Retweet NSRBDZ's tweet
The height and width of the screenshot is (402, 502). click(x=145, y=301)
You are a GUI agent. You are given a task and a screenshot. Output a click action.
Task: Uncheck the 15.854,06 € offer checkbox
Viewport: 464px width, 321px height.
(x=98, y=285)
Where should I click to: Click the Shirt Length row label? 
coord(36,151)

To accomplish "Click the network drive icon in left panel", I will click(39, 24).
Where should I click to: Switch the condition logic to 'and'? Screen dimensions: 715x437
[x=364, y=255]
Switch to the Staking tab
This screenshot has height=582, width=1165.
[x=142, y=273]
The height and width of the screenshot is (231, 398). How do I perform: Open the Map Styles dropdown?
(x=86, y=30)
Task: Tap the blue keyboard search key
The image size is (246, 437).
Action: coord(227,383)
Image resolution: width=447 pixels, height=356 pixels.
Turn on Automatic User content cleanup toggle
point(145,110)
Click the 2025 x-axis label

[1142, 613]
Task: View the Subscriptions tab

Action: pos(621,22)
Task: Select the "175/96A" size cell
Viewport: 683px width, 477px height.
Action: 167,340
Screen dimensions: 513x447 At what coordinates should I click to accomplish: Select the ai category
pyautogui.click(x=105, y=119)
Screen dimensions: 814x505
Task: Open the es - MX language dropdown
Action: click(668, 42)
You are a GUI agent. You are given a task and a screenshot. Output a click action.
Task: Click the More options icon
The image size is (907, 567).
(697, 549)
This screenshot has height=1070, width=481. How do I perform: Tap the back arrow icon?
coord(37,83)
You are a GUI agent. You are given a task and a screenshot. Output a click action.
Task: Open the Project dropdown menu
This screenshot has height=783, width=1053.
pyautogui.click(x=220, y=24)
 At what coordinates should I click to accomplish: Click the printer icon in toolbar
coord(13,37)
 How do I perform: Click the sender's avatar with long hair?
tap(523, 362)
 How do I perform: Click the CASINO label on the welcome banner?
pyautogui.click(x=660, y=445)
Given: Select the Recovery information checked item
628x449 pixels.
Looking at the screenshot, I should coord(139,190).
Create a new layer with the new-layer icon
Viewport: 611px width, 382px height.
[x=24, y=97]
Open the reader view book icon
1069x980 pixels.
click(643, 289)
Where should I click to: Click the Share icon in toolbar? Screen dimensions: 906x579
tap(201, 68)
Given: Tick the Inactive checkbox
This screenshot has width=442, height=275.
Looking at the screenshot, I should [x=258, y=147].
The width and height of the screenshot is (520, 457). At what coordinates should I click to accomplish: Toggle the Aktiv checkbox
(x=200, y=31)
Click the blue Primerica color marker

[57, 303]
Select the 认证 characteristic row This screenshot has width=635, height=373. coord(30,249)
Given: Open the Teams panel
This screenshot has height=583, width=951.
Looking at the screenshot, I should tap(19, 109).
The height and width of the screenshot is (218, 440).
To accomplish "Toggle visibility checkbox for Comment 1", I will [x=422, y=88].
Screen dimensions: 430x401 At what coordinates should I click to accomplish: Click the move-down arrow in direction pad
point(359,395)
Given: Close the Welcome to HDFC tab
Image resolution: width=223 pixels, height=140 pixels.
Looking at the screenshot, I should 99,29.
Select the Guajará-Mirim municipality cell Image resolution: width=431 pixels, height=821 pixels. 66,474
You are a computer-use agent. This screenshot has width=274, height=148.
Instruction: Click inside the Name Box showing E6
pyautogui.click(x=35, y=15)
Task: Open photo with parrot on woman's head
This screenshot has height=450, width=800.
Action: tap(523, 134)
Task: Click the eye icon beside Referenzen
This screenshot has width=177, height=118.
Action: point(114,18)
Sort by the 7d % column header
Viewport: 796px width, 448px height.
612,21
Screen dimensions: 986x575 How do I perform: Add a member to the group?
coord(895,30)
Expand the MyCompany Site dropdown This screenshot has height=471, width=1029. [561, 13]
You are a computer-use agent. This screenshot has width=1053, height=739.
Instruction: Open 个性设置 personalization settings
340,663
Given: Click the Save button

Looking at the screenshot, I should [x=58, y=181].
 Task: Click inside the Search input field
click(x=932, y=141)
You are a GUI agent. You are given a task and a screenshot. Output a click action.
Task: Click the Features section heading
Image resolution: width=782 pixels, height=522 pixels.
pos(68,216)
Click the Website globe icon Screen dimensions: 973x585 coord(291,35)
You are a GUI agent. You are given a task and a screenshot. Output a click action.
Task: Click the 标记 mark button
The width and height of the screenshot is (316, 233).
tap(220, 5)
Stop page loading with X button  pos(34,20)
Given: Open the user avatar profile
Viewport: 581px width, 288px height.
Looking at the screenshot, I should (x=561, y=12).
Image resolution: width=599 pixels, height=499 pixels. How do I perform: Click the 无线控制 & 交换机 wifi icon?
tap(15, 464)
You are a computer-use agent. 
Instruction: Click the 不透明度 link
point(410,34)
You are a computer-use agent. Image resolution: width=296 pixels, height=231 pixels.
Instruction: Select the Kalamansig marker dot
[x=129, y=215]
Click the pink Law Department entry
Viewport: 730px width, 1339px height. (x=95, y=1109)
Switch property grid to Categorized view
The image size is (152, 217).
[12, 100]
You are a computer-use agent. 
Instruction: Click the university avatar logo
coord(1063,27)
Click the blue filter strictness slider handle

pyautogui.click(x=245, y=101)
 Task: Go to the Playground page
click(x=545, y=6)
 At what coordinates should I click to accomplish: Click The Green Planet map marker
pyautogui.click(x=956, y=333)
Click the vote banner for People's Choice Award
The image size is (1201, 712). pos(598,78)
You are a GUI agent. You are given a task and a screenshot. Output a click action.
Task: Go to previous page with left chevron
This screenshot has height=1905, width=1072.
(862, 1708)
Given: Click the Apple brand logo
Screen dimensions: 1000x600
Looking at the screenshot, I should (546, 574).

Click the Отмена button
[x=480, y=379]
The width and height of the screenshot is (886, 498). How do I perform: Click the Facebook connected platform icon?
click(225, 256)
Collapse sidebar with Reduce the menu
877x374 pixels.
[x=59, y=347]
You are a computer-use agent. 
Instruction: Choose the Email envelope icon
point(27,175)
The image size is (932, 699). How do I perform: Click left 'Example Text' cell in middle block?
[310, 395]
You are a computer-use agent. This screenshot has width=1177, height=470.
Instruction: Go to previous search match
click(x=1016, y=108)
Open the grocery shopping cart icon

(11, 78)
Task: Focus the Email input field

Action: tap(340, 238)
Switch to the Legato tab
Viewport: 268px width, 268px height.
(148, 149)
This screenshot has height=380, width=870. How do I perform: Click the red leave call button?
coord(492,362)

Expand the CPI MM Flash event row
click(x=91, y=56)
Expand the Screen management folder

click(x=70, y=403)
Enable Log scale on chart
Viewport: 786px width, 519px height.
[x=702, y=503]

::::::::::

EXERCISE: Only the lines containing "panel" are needed; copy each of them from the data.

ANSWER:
To accomplish "Click the network drive icon in left panel", I will click(39, 24).
Given: Open the Teams panel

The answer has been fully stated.